What is needed
Once the line containing "English (70, 929)" is found, copy that line and all remaining lines of the records exactly, including the last one, and add nothing.

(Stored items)
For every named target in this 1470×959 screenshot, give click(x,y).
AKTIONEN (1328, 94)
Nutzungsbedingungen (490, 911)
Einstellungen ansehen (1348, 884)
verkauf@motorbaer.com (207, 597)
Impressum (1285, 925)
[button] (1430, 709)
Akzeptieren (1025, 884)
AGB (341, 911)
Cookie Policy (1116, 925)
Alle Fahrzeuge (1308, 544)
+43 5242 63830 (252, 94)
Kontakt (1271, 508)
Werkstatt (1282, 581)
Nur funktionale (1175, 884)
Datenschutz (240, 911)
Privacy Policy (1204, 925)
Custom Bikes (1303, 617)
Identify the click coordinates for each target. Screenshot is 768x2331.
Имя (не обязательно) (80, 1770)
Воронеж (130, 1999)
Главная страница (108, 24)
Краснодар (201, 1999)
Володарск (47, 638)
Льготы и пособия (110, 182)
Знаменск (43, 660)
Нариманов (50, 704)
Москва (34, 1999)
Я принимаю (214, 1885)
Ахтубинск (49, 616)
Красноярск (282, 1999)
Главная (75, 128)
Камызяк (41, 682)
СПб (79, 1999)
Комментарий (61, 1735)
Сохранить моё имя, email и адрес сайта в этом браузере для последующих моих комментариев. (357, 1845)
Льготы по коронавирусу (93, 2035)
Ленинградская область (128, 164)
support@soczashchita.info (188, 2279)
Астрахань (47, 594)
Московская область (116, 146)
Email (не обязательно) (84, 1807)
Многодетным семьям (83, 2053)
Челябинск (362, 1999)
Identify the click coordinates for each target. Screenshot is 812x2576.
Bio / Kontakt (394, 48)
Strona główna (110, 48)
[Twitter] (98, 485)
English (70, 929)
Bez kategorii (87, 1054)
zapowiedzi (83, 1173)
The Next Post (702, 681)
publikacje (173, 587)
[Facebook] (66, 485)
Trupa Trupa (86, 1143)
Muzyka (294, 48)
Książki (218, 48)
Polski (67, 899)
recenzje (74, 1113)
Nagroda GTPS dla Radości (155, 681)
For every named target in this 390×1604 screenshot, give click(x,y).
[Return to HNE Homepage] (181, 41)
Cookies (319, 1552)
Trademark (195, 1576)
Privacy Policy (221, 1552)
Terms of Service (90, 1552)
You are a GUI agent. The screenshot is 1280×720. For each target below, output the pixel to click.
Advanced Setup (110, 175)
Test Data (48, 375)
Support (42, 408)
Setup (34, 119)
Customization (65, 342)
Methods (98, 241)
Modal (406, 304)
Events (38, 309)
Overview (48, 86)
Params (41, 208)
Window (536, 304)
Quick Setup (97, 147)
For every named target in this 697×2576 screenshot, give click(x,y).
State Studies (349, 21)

Written response
English (70, 929)
Bez kategorii (87, 1054)
zapowiedzi (83, 1173)
The Next Post (702, 681)
publikacje (173, 587)
[Facebook] (66, 485)
Trupa Trupa (86, 1143)
Muzyka (294, 48)
Książki (218, 48)
Polski (67, 899)
recenzje (74, 1113)
Nagroda GTPS dla Radości (155, 681)
For every named target in this 390×1604 screenshot, give click(x,y).
[Return to HNE Homepage] (181, 41)
Cookies (319, 1552)
Trademark (195, 1576)
Privacy Policy (221, 1552)
Terms of Service (90, 1552)
You are a GUI agent. The screenshot is 1280×720. For each target below, output the pixel to click.
Advanced Setup (110, 175)
Test Data (48, 375)
Support (42, 408)
Setup (34, 119)
Customization (65, 342)
Methods (98, 241)
Modal (406, 304)
Events (38, 309)
Overview (48, 86)
Params (41, 208)
Window (536, 304)
Quick Setup (97, 147)
For every named target in this 697×2576 screenshot, give click(x,y).
State Studies (349, 21)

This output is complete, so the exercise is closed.